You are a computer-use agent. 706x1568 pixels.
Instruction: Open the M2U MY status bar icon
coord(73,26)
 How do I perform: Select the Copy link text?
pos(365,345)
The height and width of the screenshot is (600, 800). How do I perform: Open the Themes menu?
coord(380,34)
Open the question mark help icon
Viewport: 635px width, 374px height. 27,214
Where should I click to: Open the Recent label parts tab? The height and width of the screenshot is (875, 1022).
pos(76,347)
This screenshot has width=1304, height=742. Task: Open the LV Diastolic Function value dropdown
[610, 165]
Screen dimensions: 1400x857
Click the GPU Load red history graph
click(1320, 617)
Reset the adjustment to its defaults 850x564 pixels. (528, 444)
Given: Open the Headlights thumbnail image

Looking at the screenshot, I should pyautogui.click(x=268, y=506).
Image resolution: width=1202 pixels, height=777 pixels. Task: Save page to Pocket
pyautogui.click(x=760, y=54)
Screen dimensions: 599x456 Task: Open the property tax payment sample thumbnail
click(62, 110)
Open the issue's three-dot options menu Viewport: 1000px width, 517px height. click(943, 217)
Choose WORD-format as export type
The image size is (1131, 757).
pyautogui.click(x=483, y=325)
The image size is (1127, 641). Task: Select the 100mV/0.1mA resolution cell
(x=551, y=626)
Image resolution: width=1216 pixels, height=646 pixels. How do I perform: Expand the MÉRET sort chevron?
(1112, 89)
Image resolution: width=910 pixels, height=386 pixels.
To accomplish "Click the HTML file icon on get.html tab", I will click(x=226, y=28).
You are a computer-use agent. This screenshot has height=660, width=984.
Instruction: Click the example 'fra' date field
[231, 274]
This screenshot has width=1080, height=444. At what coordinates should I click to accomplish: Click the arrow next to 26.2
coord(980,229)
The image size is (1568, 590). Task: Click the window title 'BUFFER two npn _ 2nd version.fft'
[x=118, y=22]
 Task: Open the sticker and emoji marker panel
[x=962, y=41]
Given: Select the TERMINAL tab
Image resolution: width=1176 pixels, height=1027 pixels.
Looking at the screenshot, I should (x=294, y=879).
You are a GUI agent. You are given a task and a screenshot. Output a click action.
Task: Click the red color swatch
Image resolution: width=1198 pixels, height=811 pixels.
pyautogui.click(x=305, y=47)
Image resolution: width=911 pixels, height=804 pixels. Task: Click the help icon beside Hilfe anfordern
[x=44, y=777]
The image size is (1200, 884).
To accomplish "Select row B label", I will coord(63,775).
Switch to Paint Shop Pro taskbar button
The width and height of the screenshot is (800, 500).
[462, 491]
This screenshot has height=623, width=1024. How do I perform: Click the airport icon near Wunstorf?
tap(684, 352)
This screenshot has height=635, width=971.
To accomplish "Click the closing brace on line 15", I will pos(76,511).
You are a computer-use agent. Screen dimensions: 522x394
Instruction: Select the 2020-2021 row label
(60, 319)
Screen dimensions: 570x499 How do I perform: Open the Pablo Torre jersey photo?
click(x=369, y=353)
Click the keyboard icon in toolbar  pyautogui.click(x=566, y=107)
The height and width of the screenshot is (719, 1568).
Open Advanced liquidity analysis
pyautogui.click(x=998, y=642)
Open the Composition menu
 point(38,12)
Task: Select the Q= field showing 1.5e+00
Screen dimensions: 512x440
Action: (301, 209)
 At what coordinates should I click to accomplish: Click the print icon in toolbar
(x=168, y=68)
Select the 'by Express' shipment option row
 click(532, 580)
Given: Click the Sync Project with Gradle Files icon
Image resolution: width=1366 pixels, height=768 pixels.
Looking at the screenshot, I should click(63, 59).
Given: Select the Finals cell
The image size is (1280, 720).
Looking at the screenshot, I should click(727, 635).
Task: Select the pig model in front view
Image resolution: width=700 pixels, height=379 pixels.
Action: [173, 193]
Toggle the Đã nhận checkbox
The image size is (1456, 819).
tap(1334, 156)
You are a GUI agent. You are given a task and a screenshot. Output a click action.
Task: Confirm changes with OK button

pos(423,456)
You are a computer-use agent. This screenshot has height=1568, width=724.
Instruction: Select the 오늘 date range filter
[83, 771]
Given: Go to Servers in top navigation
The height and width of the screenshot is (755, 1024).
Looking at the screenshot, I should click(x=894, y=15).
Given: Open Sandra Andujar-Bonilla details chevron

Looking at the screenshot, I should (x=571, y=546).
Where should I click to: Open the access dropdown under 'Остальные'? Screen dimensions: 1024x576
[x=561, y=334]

________________________

What needs to be done - Output exactly the lines of the material above from the one containing "Given: Click the" up to and including the one containing "Task: Select the pig model in front view".

Response area -
Given: Click the Sync Project with Gradle Files icon
Image resolution: width=1366 pixels, height=768 pixels.
Looking at the screenshot, I should click(63, 59).
Given: Select the Finals cell
The image size is (1280, 720).
Looking at the screenshot, I should click(727, 635).
Task: Select the pig model in front view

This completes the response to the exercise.